Ante la profundización de la Guerra Fría, la conquista del espacio se presentó como una alternativa política a la mutua destrucción. Una vez más, la propuesta salió del imaginario social que durante años había configurado la ciencia ficción.
El satélite ruso no era un arma, pero su irrupción alteró el equilibrio de poder. Después de superar la crisis cubana, Kennedy pensó en capitalizar ese desafío para evitar una carrera nuclear suicida. Creó la NASA, el sueño de todos los escritores de ciencia ficción, y trazó la política de la “nueva frontera”, para desplazar el conflicto del campo bélico a los objetivos de prestigio. Los soviéticos también debieron sentirse aliviados, porque en esos años alentaron un revival del género, cuando Yuri Gagarin, el primer “cosmonauta” ruso, confesó ser un gran lector de ficción científica.
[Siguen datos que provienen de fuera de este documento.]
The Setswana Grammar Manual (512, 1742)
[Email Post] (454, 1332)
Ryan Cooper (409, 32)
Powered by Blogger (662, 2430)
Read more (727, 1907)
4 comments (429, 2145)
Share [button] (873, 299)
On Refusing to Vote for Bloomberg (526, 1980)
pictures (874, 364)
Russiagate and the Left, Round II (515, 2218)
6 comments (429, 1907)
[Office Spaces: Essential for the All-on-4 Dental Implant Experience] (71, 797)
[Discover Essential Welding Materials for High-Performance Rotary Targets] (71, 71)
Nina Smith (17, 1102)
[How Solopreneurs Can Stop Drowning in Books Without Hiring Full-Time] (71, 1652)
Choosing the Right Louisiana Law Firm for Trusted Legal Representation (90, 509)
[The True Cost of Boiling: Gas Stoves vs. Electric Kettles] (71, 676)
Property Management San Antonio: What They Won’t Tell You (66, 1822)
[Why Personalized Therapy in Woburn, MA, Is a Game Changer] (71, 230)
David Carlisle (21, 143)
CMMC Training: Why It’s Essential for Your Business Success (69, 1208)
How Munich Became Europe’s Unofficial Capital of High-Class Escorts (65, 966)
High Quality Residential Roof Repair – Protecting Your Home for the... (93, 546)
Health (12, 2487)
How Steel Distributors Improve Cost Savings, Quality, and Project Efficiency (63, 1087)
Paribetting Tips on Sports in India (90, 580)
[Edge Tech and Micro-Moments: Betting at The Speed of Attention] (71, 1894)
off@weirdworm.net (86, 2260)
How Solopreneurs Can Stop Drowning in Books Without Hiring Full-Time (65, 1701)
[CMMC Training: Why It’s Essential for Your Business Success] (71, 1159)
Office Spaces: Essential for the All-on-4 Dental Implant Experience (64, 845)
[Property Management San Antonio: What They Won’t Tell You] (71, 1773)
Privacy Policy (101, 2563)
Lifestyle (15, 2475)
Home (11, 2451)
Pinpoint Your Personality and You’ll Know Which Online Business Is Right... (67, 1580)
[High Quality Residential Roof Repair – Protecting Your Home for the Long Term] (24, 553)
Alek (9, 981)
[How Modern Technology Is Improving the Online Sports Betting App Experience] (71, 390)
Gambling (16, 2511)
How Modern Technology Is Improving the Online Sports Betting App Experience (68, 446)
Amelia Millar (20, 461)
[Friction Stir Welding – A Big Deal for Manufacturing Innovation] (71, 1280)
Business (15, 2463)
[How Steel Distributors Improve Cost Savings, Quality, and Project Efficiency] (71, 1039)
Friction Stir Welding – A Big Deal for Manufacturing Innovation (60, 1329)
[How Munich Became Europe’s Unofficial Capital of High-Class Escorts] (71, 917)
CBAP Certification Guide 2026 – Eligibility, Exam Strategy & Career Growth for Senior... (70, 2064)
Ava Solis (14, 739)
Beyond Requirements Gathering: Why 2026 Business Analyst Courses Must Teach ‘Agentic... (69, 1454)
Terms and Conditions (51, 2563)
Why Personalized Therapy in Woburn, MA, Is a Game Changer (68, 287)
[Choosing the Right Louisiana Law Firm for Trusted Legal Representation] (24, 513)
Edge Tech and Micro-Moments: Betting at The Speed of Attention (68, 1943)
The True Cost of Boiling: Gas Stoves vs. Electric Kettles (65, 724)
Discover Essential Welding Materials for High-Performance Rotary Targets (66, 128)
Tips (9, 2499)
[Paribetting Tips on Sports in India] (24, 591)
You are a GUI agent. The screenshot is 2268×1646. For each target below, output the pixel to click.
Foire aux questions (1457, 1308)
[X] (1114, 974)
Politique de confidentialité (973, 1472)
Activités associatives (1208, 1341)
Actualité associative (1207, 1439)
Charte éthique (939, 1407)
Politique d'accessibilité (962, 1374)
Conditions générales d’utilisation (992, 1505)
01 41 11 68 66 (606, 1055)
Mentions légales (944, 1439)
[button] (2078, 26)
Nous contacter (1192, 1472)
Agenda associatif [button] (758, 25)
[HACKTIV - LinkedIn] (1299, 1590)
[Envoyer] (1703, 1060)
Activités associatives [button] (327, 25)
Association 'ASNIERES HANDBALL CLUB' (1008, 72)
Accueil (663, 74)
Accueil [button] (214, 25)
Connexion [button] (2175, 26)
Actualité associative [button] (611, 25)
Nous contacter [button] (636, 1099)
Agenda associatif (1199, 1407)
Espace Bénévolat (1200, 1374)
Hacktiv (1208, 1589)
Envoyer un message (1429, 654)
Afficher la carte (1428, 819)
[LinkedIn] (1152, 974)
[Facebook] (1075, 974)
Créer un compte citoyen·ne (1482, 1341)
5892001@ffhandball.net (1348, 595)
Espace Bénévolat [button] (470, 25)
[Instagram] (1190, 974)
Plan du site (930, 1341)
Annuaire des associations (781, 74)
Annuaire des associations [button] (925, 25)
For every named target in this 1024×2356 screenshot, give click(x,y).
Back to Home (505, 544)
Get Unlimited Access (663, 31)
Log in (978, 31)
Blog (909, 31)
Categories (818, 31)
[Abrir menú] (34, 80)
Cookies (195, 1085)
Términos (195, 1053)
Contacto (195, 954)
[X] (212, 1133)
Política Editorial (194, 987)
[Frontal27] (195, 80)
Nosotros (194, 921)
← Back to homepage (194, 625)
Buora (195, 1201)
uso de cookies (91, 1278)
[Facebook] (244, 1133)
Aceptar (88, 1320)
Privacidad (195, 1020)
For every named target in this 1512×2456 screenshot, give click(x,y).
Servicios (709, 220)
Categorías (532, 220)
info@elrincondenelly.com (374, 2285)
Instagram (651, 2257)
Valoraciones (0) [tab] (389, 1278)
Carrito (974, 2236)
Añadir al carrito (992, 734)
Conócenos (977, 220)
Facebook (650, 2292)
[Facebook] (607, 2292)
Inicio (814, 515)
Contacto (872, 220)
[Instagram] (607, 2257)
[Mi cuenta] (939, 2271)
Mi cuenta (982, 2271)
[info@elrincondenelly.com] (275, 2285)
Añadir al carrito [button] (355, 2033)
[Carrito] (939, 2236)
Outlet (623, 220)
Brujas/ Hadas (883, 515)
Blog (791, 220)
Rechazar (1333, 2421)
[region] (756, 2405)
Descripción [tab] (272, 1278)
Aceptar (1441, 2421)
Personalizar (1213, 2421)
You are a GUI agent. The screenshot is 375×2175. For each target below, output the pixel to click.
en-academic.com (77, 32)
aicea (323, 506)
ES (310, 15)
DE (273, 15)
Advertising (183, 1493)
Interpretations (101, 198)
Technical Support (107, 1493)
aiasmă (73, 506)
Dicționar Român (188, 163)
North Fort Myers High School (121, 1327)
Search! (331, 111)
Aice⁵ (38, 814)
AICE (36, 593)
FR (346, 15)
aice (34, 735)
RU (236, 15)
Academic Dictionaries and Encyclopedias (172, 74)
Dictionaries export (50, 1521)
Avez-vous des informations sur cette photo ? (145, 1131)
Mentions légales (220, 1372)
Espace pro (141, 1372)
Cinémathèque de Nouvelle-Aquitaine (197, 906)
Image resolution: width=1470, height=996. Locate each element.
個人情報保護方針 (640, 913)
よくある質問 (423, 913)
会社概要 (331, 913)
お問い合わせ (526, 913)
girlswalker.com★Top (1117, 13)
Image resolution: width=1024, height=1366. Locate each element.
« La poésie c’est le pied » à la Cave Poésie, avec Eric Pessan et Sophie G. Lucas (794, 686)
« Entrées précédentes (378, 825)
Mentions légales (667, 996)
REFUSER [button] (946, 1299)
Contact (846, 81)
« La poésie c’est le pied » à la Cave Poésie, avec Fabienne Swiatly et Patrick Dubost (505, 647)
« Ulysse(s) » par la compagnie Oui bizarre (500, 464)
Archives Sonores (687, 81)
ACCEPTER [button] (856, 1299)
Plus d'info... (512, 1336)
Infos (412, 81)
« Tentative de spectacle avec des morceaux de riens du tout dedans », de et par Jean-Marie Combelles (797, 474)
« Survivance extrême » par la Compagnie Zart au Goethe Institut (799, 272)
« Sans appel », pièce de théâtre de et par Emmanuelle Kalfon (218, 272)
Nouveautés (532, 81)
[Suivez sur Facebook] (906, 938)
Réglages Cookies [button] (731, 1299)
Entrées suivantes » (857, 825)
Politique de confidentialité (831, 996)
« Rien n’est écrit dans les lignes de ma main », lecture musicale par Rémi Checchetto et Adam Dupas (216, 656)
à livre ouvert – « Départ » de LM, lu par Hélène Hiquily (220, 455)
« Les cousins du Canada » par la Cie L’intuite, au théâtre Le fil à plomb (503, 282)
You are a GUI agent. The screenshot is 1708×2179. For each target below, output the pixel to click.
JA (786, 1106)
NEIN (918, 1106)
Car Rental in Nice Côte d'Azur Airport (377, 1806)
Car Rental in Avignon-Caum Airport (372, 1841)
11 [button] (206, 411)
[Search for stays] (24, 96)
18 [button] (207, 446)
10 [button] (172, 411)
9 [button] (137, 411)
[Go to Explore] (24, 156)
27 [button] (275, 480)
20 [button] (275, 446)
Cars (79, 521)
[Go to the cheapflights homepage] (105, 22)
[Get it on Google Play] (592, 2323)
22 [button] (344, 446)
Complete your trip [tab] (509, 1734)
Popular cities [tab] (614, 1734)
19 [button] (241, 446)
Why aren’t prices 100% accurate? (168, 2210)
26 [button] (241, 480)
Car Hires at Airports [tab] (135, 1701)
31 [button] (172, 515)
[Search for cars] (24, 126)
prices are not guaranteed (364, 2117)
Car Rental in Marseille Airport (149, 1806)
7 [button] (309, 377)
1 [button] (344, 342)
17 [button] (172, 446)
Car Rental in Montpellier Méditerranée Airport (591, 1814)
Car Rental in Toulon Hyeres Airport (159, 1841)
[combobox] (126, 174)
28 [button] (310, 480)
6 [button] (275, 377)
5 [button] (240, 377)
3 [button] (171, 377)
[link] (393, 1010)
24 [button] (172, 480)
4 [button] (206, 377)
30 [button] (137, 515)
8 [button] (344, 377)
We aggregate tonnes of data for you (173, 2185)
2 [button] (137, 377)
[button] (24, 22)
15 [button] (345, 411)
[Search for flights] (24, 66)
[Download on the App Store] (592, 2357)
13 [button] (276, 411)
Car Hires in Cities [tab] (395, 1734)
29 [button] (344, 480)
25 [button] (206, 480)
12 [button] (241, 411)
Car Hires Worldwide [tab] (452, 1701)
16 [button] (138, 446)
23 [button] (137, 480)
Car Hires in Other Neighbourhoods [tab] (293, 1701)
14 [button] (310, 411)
La carrera espacial culminó cuando todos los televisores mostraron a Armstrong caminando en la Luna. Se dice que ese día John W.Campbell reunió a sus colaboradores y les dijo con orgullo: “nosotros lo hicimos…” Y recordando a una multitud de olvidados escribas, añadió: “…¡a tres centavos por palabra!”
La irrupción del Sputnik, que coincidió con la decadencia de las revistas, fue una crisis para la ciencia ficción. Los ingenieros parecían haberles arrebatado el espacio a los escritores. La ciencia ya no era una aventura romántica sino una empresa bélico-burocrática del orden de la Big Science. Los debates sobre el futuro del género, que muchos ya creían agotado, se multiplicaron a lo largo de toda una década.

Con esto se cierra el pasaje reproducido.